Racial makeup (2011)
- • Black African: 91.73%
- • White: 5.72%
- • Coloured: 1.77%
- • Indian/Asian: 0.32%
- • Other: 0.46%

First languages (2011)
- • Northern Sotho: 25.58%
- • Zulu: 18.07%
- • Sotho: 9.16%
- • Tsonga: 8.55%
- • Other: 38.64%
- Time zone: UTC+2 (SAST)
- Postal code (street): 1666
- PO box: 1665
- Area code: 011

= Olifantsfontein =

Olifantsfontein, also known as Clayville, is a small town on the East Rand in the Gauteng Province of South Africa. It is located at the north-western corner of the City of Ekurhuleni Metropolitan Municipality, just north of the Thembisa township. As of the 2011 Census, the town has a population of 14,526 people.

Olifantsfontein is divided into 3 main suburbs, namely Clayville East (the entire area east of the passing Metrorail Line), Clayville Industrial (the entire area south of View Road, with many industrial operations) and Clayville CBD with its extensions (the area north of View Road).

The R562 road (Winnie Madikizela-Mandela Road; formerly Olifantsfontein Road) forms the boundary between Clayville and the Thembisa Township. Clayville also has the Irene Village to the north and Midrand to the west as its neighbours.

== History ==
While Olifantsfontein is currently part of the Ekurhuleni Metropolitan Municipality, it has close historical ties with Midrand in the neighbouring City of Johannesburg Metropolitan Municipality.

Olifantsfontein was established in the early 1840s by Frederik Andries Strydom as a farmland. It was only given the name Clayville in 1940.

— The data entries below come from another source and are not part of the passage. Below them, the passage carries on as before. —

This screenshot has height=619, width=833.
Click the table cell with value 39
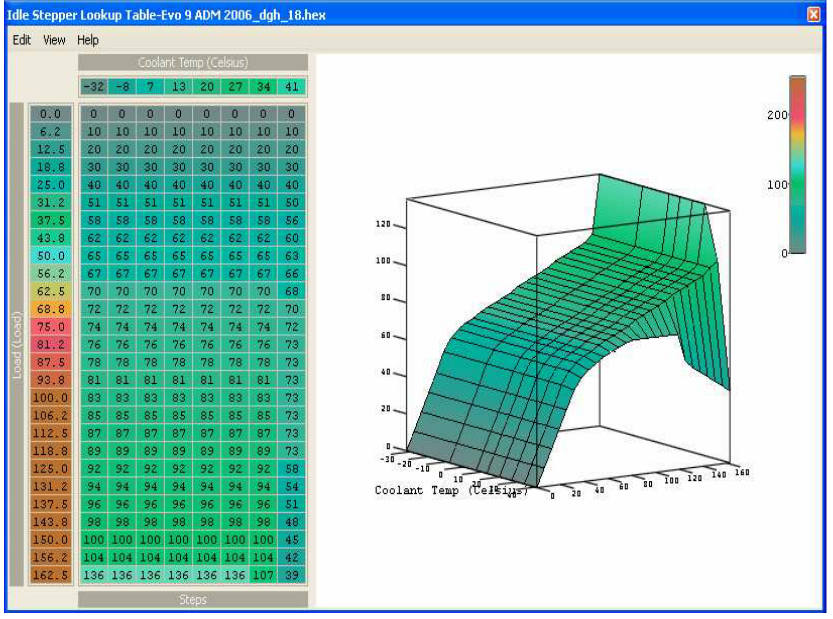(x=291, y=575)

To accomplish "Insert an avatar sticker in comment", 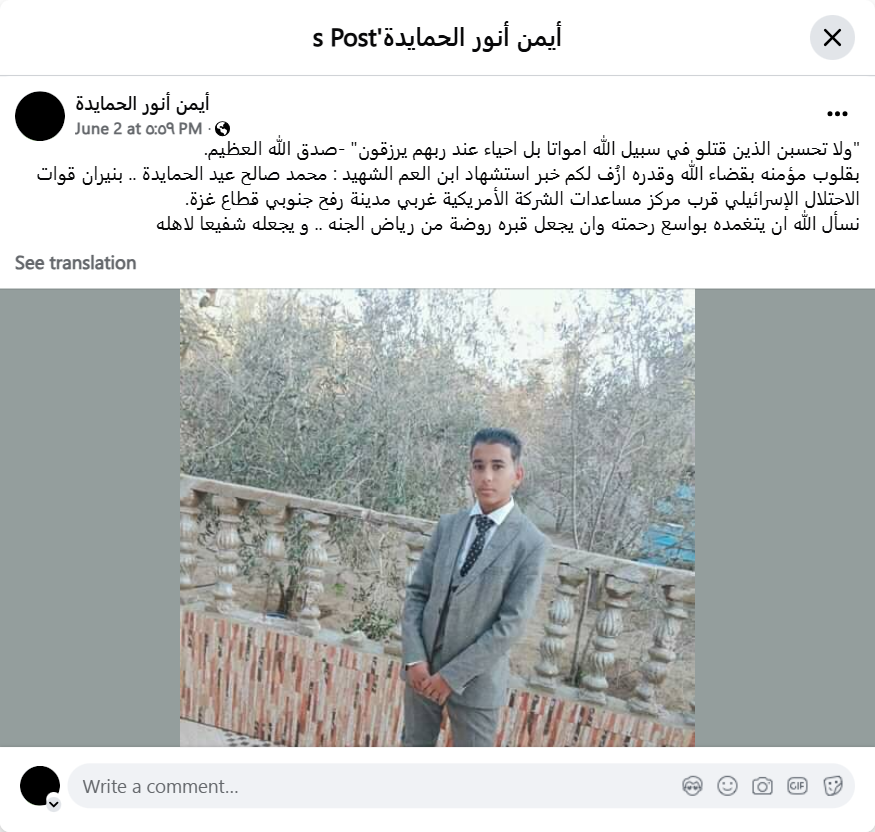I will click(692, 786).
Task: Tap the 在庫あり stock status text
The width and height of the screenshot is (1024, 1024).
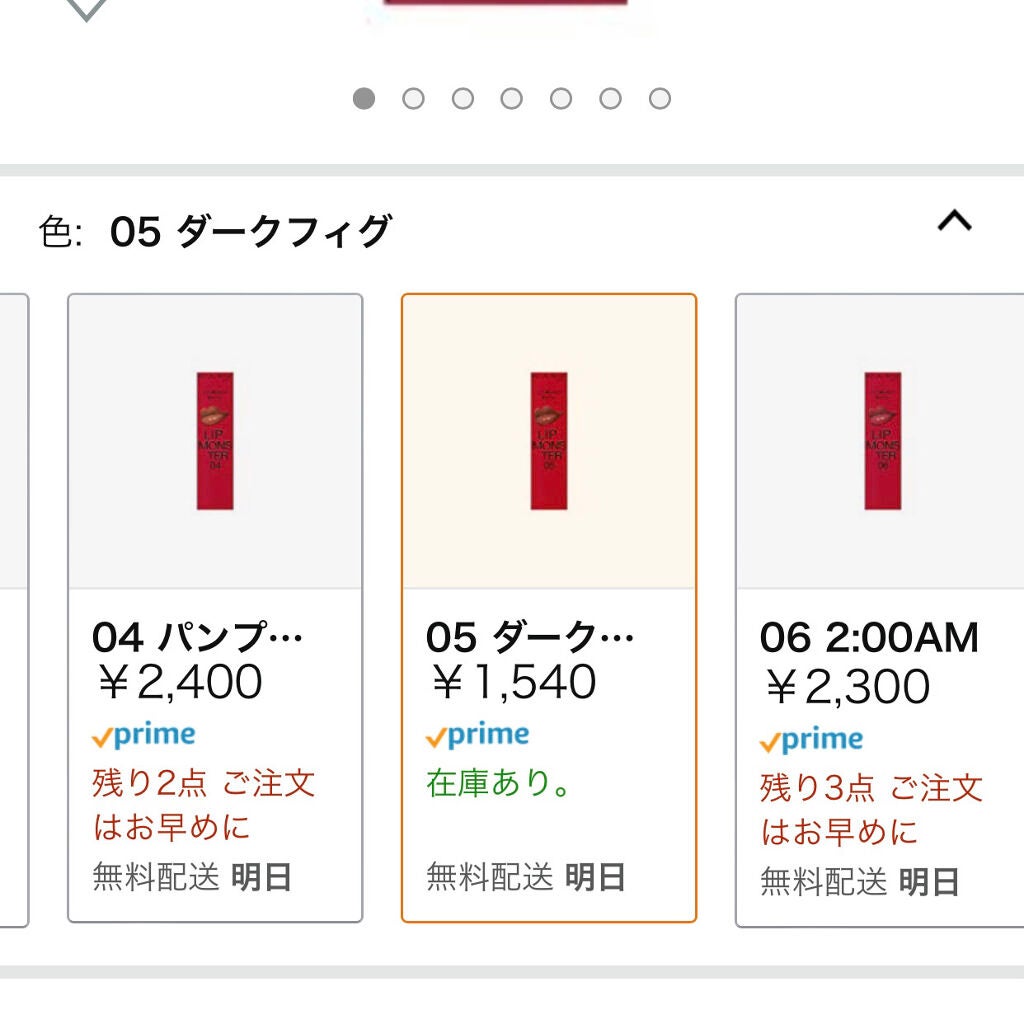Action: 500,783
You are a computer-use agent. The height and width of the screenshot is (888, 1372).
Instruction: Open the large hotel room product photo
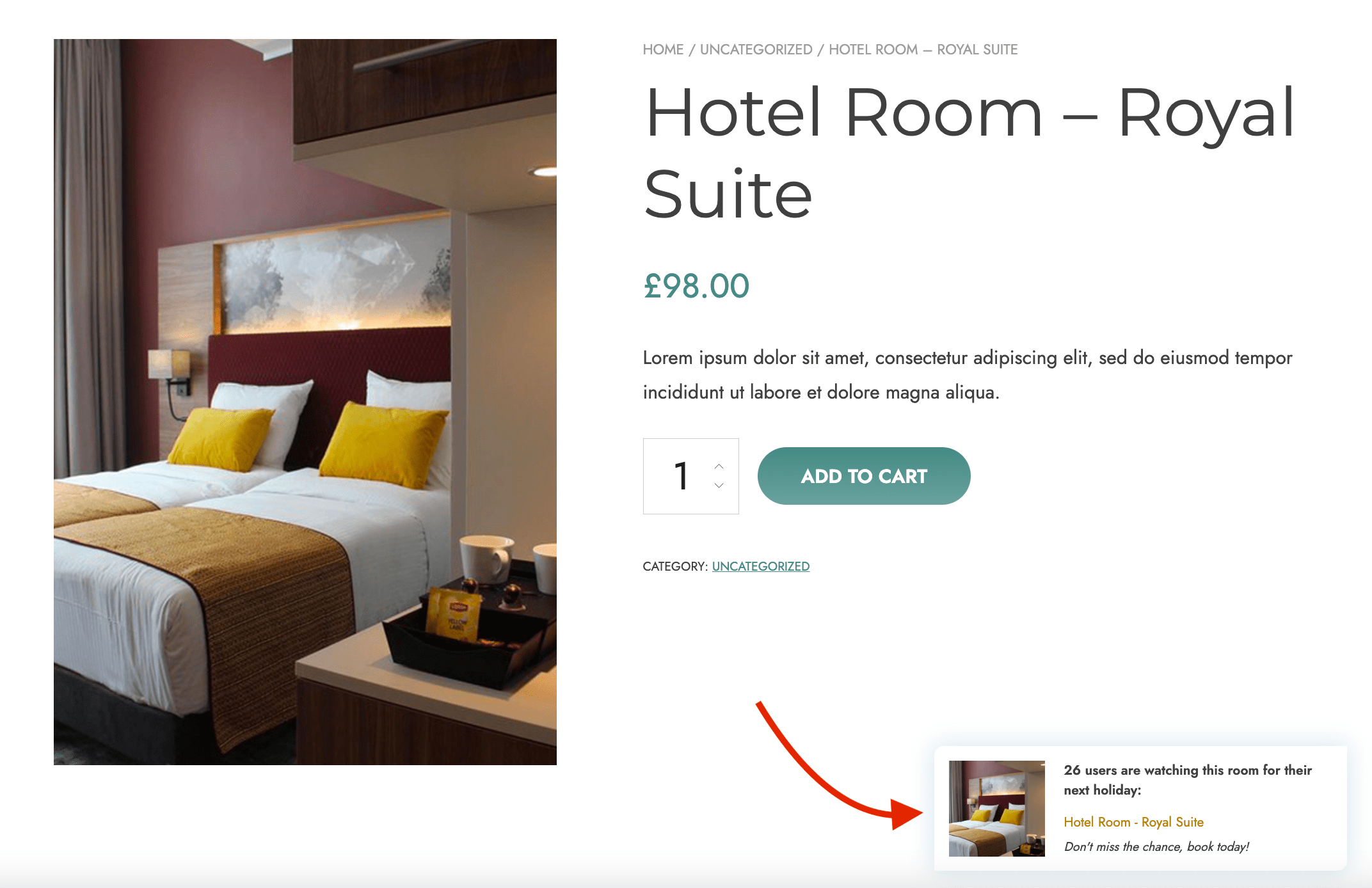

It was believed that the railway between Pretoria in the north and the Witwatersrand in the south was going to pass through Halfway House (Midrand) but when it was built, it passed through Olifantsfontein instead of Midrand and when the Olifantsfontein Railway Station was opened in 1892, it was also treated as a station serving Midrand.

== Transport ==

=== Road ===
The R562 road (Winnie Madikizela-Mandela Road; formerly Olifantsfontein Road), which forms the boundary between Clayville and Thembisa, connects both towns to Midrand in the west.

The main north–south route through Clayville is the M18 route, which connects the Clayville CBD with Irene and Centurion in the north and with the Thembisa CBD in the south.

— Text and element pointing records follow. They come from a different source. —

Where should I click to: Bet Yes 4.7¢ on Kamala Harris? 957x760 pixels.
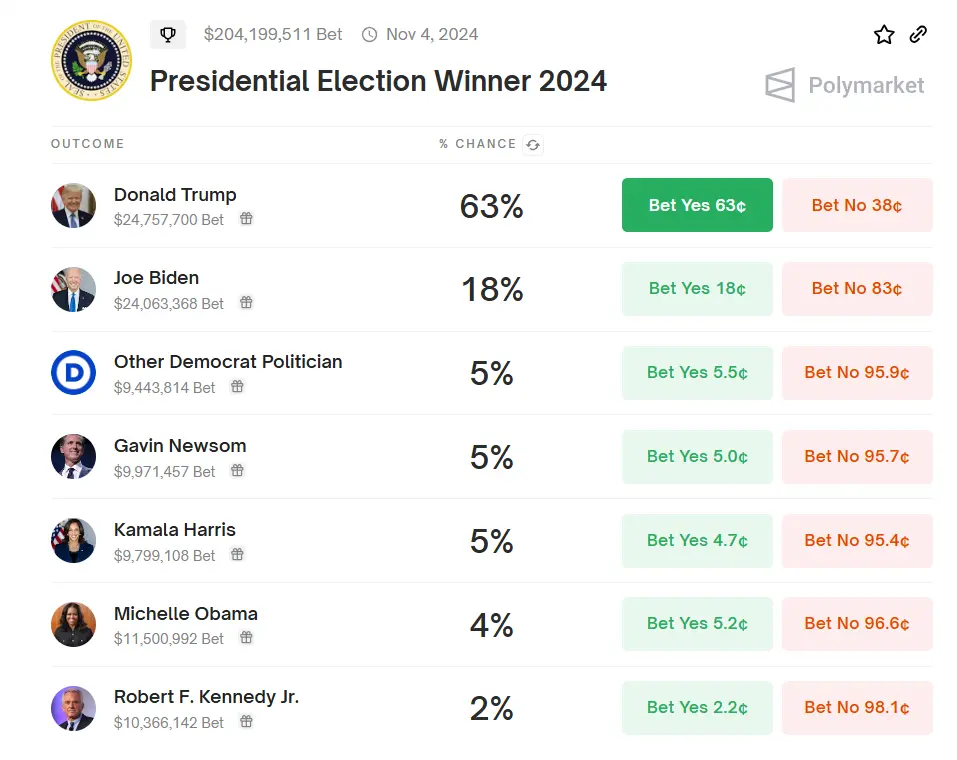[697, 541]
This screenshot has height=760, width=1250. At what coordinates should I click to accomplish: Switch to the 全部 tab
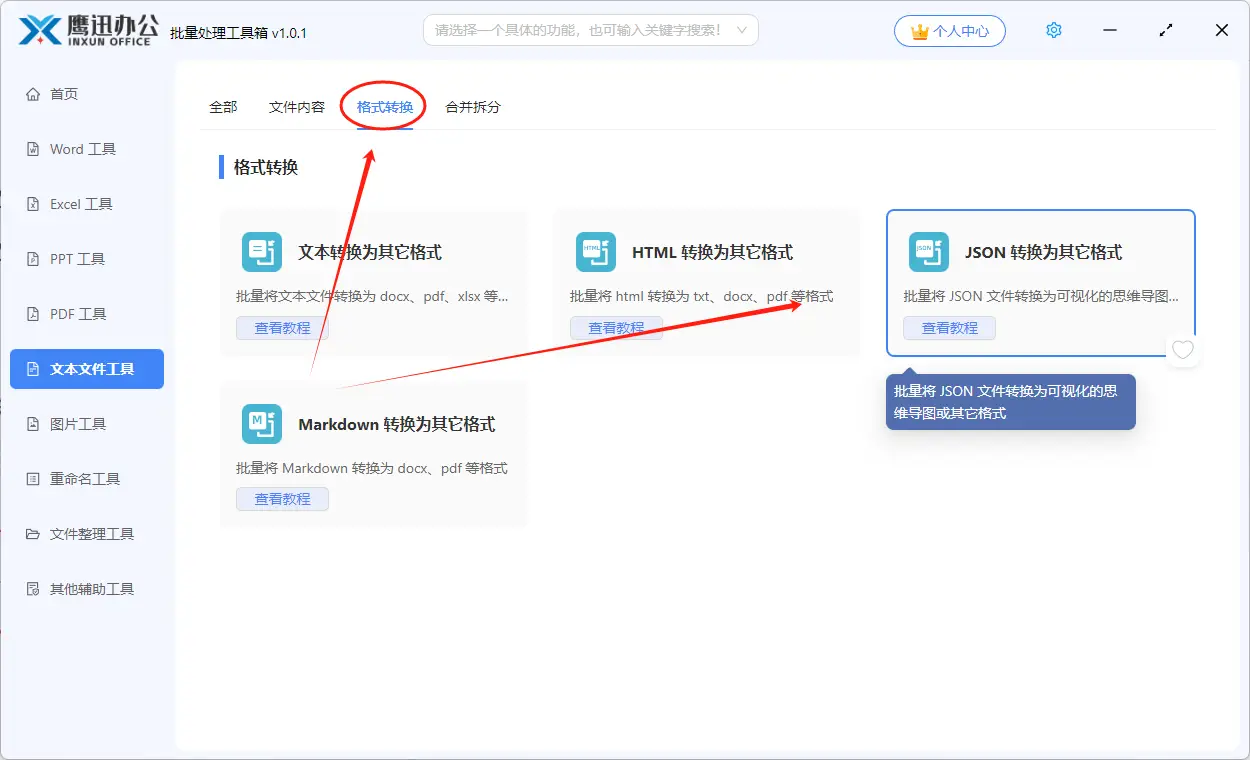point(223,107)
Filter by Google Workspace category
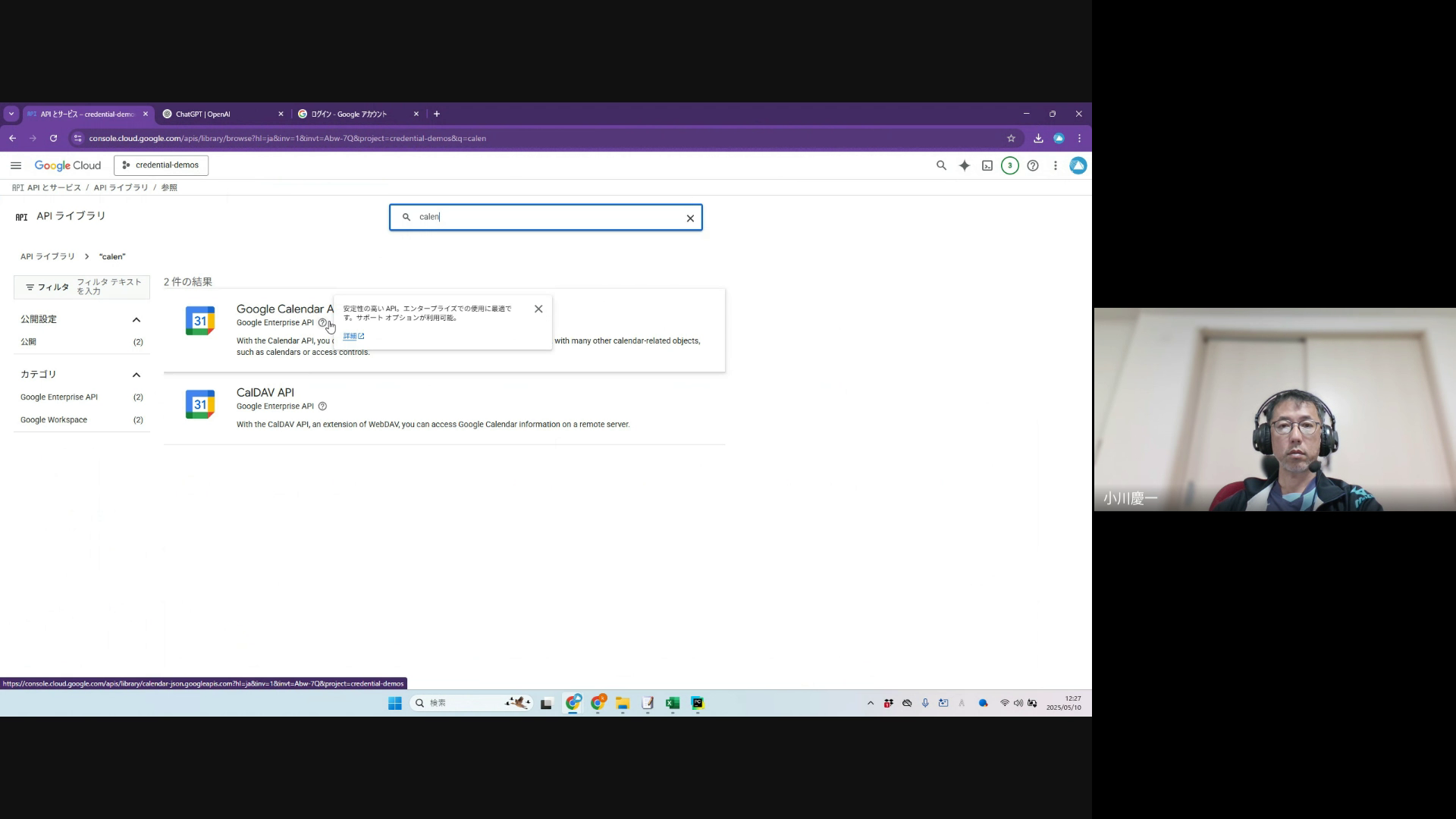1456x819 pixels. click(54, 420)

Clayville is bypassed to the east by two main routes, namely the M57 route and the R21 highway. Both roads connect Clayville with Kempton Park in the south and with Pretoria in the north.

=== Rail ===
Olifantsfontein has a station on the main Metrorail Route between Pretoria in the north and Johannesburg (via Kempton Park & Germiston) in the south. It was opened in 1892.